Long short, read whatever you can find in your library, decide the direction you want to go in, and we can go from there!


----------



## e048 (Dec 23, 2010)

ive read a lot of different things, some say for a tank this small I dont need a skimmer, others say I do, others say a wet dry or a sump, some say just the hang on the back will work, some say UV others say ozone sterilizers, I am so confused, I want someone who has a successful 30g or smaller tank tell me what to do, I feel like I'm wasting my time by reading all these books they give me contrasting info


----------



## Fishfirst (Jan 24, 2005)

well I would consider going after the bible of all saltwater aquarium reading Bob Fenner's "The conscientious marine aquarist" 
Basically there are a lot of different theories out there with no real "right" answer... all work in their own way, all have advantages and disadvantages
Its about how you want to envision your tank to look, and work... of coarse if something doesn't work you can tweek things too...

▶ **Given instruction A**
Decide whether each statement agrees with the aquarium forum thread, answering yes or no and quoting the words of the thread that settle it. (i) e048 has come across claims that a tank this small can do without a skimmer. (ii) Fishfirst holds that one setup is the correct one. (iii) Fishfirst suggests a book by Bob Fenner.
▶ **Given instruction B**
Quote the aquarium forum thread word for word from "Basically there are" up to and including "tweek things too...".

▶ **Supplied information**
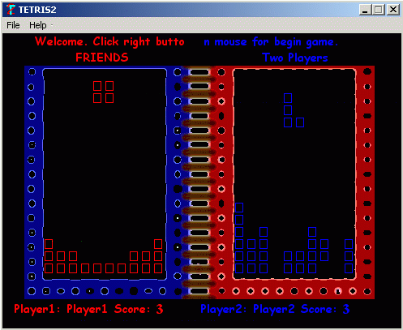Click the tall blue block column at left of Player2 field
This screenshot has height=330, width=403.
239,238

▶ **Task solution A**
(i) Yes: "some say for a tank this small I dont need a skimmer"
(ii) No: "all work in their own way, all have advantages and disadvantages"
(iii) Yes: "going after the bible of all saltwater aquarium reading Bob Fenner's"

▶ **Task solution B**
Basically there are a lot of different theories out there with no real "right" answer... all work in their own way, all have advantages and disadvantages
Its about how you want to envision your tank to look, and work... of coarse if something doesn't work you can tweek things too...